Introduction
Flight safety is crucial for protecting passengers, crew members, and the sustainable development of the aviation industry. Simulated flight, which can replicate real flight scenarios with high controllability and authenticity, effectively reflects pilots' actual flight capabilities. Exploring the relationship between physiological (e.g., facial expressions) and psychological indicators (e.g., mindfulness, stress) during simulated flight and pilots' simulated flight performance is essential for identifying factors that influence flight safety.
Purpose
To explore whether and how trait mindfulness, subjective stress, obsessive-compulsive symptom level, and facial expression indices affect civil aviation pilots' objective simulated flight performance.
Method
Participants were 56 pilots from Shandong Airlines. Self-reported trait mindfulness, stress, and obsessive-compulsive symptom level were surveyed. Each pilot underwent 9 simulated subjects, during which their facial expressions were recorded and their performance rated by professional tutors. Facial expression indices including means and SD of emotional valence and arousal, were analyzed and determined by the FaceReader software.
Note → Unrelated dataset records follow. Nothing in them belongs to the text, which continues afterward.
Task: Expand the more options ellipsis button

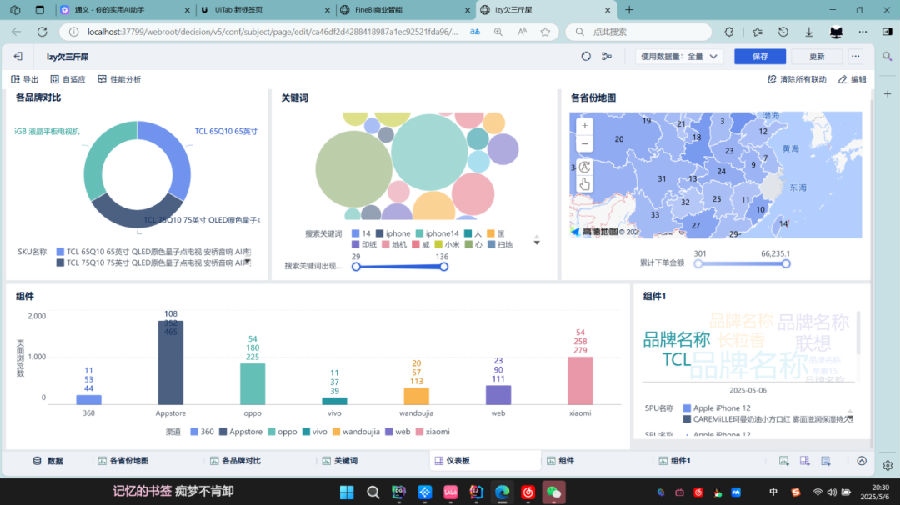Action: (857, 57)
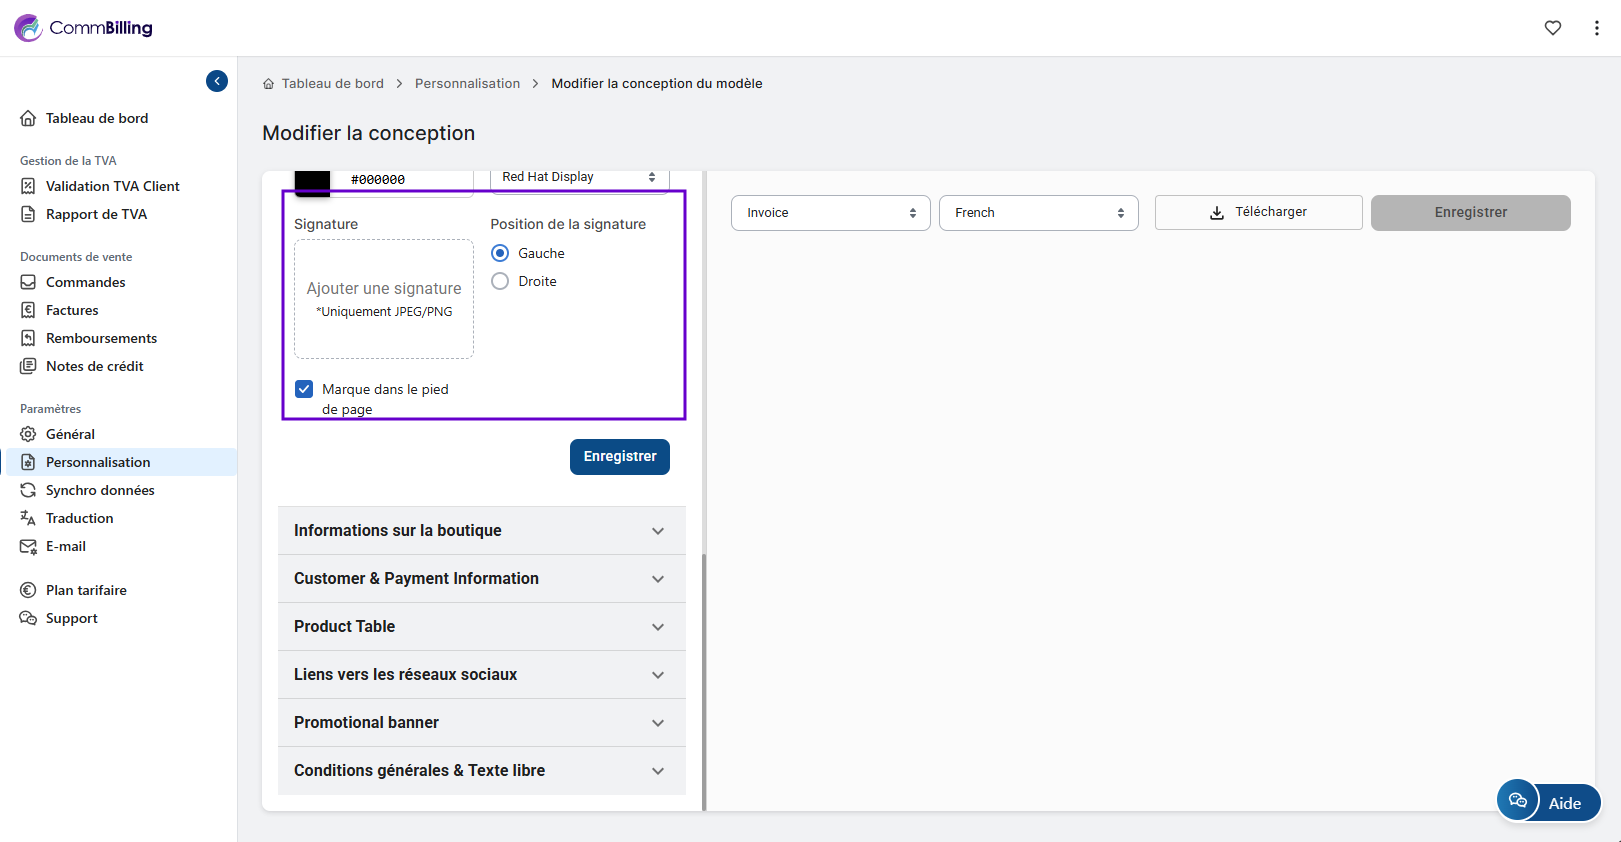Open Factures in the sidebar
Viewport: 1621px width, 842px height.
(x=72, y=310)
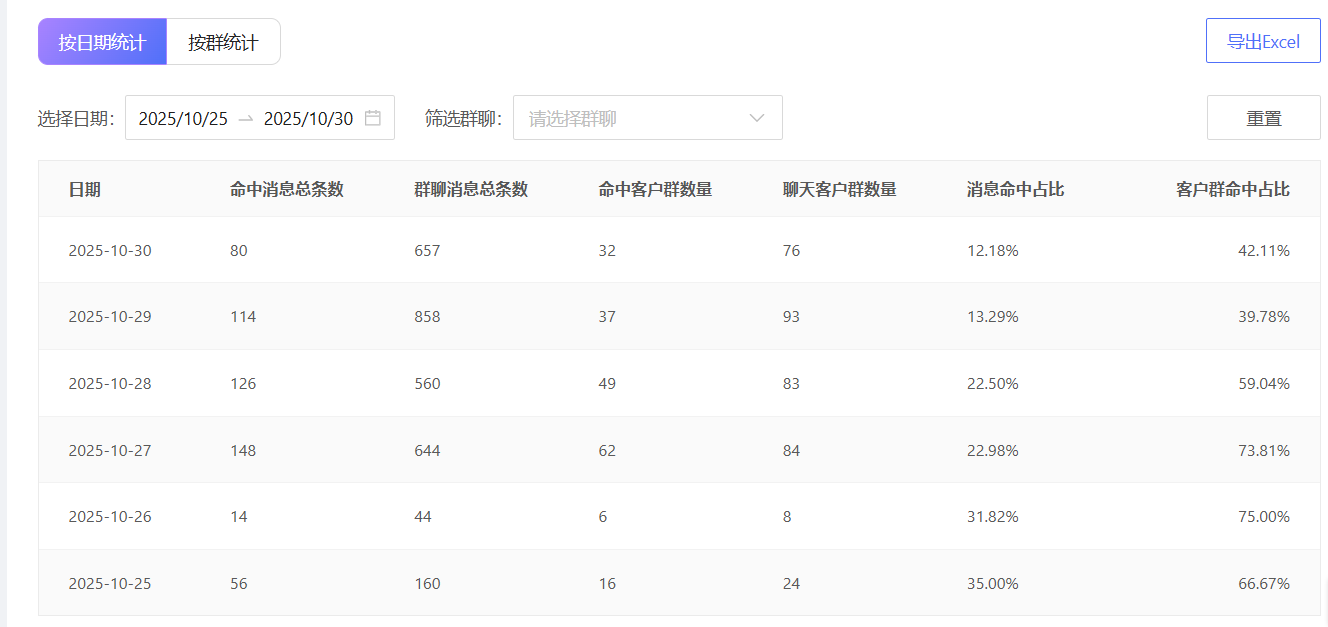Image resolution: width=1328 pixels, height=627 pixels.
Task: Click the 命中消息总条数 column header
Action: [x=286, y=189]
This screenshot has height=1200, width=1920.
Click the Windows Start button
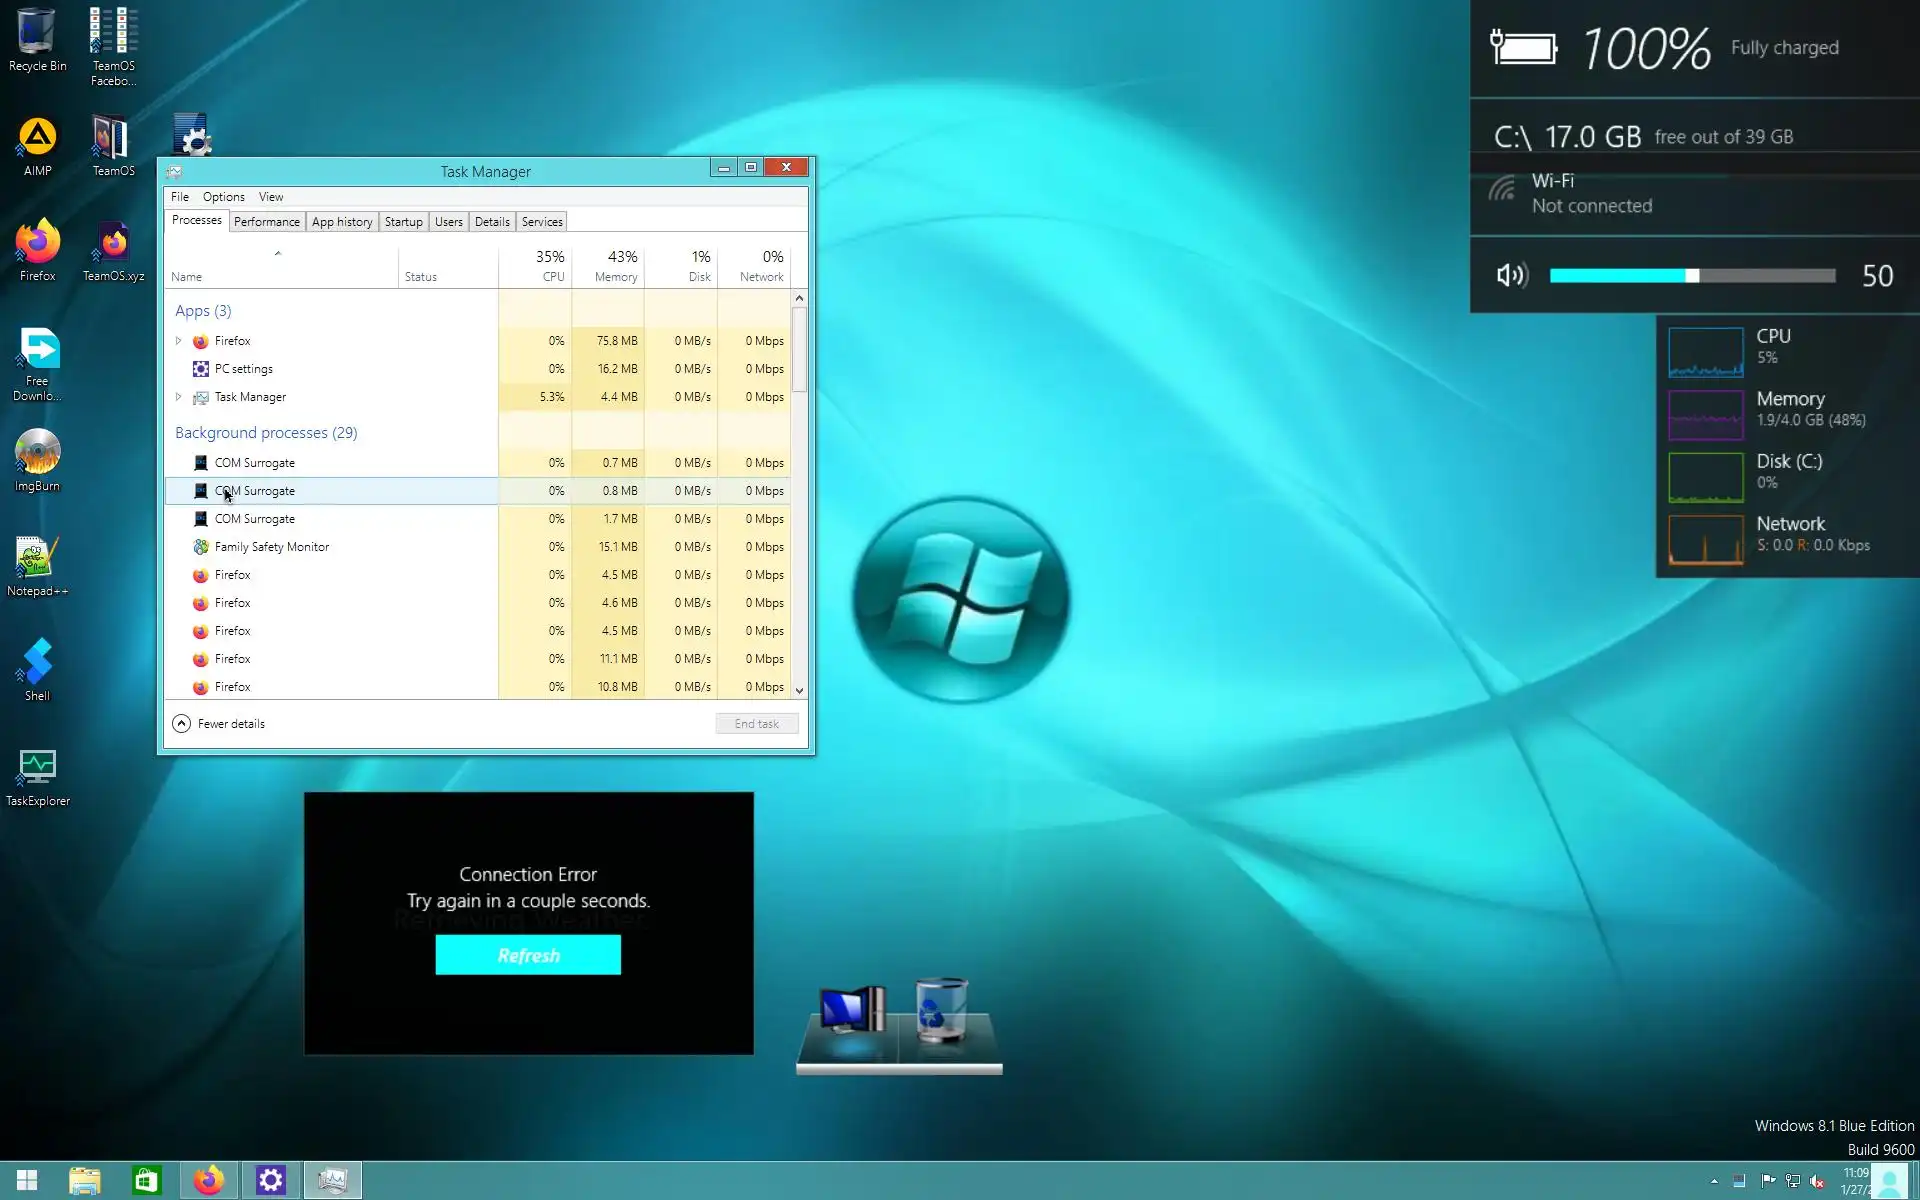point(27,1180)
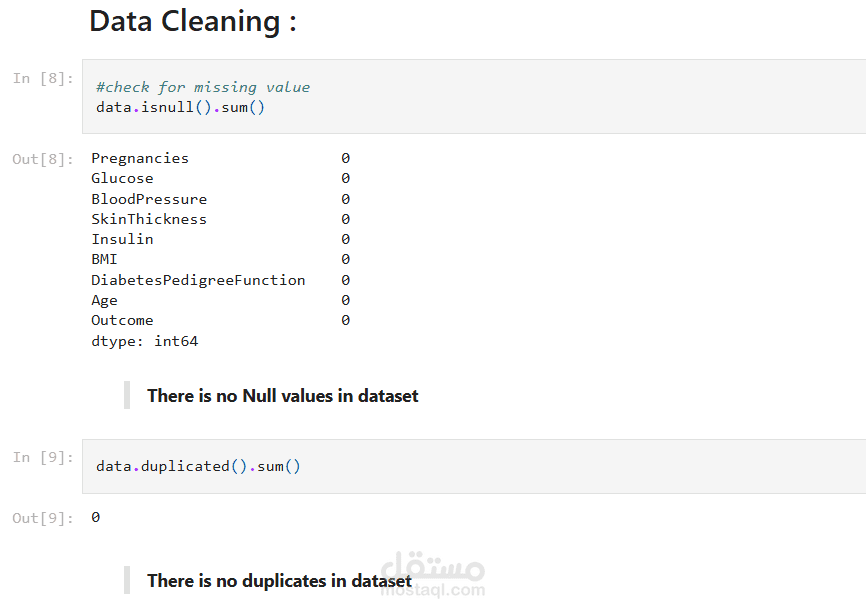Click inside the data.duplicated().sum() code cell
866x611 pixels.
198,466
Multilevel model with random intercept was built.
Results
Analysis indicated that subjective stress and the fluctuation of emotional arousal negatively predicted pilots' performance, and the subjective stress*mindfulness interaction was also significant, suggestion the buffering role of mindfulness during flight. No significant impact of obsessive-compulsive symptom level was found.
Conclusions
Subjective stress and emotional arousal variability are important factors in predicting pilots' flight performance, while mindfulness may buffer stress's negative effect. Findings offer suggestions for aviation's psychological support.